##### RECORDS TO PROCESS

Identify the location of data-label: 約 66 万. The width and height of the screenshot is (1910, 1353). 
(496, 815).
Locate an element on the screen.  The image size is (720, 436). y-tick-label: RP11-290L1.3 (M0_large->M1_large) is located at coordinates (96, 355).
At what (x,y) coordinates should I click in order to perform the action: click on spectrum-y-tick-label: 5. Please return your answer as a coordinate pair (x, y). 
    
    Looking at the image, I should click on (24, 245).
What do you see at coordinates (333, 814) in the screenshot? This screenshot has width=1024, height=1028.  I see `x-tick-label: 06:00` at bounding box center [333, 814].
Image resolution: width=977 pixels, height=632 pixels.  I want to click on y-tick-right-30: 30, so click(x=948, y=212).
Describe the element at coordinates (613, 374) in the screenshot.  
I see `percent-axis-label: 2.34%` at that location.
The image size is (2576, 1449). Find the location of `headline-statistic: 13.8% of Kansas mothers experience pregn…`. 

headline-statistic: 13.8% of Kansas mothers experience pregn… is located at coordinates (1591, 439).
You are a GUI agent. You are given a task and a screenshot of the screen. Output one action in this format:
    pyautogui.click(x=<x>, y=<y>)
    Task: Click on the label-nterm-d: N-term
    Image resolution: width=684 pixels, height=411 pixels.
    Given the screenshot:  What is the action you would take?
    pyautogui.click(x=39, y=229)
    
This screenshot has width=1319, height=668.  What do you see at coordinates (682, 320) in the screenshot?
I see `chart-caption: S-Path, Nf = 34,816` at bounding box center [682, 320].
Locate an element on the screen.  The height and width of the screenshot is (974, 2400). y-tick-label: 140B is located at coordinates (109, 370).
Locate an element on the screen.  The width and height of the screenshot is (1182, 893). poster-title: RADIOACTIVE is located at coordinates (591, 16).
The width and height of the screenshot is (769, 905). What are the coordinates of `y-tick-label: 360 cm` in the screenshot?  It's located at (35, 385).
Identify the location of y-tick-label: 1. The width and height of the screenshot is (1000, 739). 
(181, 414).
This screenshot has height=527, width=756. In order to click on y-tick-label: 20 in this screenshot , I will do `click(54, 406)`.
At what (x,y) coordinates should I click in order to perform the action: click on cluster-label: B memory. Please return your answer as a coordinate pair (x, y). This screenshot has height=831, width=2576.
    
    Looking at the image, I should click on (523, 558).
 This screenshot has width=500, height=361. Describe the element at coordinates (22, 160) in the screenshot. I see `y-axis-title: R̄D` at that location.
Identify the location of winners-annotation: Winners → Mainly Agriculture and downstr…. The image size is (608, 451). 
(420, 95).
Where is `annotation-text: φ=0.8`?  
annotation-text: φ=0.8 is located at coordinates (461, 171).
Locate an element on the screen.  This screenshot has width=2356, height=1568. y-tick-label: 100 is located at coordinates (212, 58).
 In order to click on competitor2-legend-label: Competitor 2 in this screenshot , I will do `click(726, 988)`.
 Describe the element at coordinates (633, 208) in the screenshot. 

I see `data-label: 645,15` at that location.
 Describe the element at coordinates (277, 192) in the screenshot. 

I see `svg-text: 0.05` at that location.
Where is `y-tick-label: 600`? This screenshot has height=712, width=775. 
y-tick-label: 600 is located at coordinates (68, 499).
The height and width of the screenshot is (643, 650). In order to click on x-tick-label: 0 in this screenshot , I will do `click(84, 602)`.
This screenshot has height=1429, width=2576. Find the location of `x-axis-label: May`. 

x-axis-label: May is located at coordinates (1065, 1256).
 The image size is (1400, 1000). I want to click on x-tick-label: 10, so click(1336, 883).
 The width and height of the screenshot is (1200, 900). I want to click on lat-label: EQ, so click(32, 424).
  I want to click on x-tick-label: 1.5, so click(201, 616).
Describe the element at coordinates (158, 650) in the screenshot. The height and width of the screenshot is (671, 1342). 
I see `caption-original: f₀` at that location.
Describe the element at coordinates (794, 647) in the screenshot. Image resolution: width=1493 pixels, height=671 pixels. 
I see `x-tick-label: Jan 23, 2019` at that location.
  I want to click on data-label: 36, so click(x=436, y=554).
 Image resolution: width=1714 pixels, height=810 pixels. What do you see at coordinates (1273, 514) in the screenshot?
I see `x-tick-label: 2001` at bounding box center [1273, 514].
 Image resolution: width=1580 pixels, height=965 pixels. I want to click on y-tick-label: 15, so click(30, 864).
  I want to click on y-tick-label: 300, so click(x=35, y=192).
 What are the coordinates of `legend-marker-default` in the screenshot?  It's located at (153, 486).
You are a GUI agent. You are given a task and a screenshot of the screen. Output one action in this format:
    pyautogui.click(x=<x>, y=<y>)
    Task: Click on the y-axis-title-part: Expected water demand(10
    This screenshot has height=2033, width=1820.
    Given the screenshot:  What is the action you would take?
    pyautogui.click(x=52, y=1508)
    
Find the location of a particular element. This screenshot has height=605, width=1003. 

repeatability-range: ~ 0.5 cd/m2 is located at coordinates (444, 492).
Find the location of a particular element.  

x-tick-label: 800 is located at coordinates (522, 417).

##########

* _TASK GOAL_: Count the lines of the material above that contain the string "axis", treating uppercase and lowercase letters as different. Give only the number.

* _RESULT OF THE TASK_: 5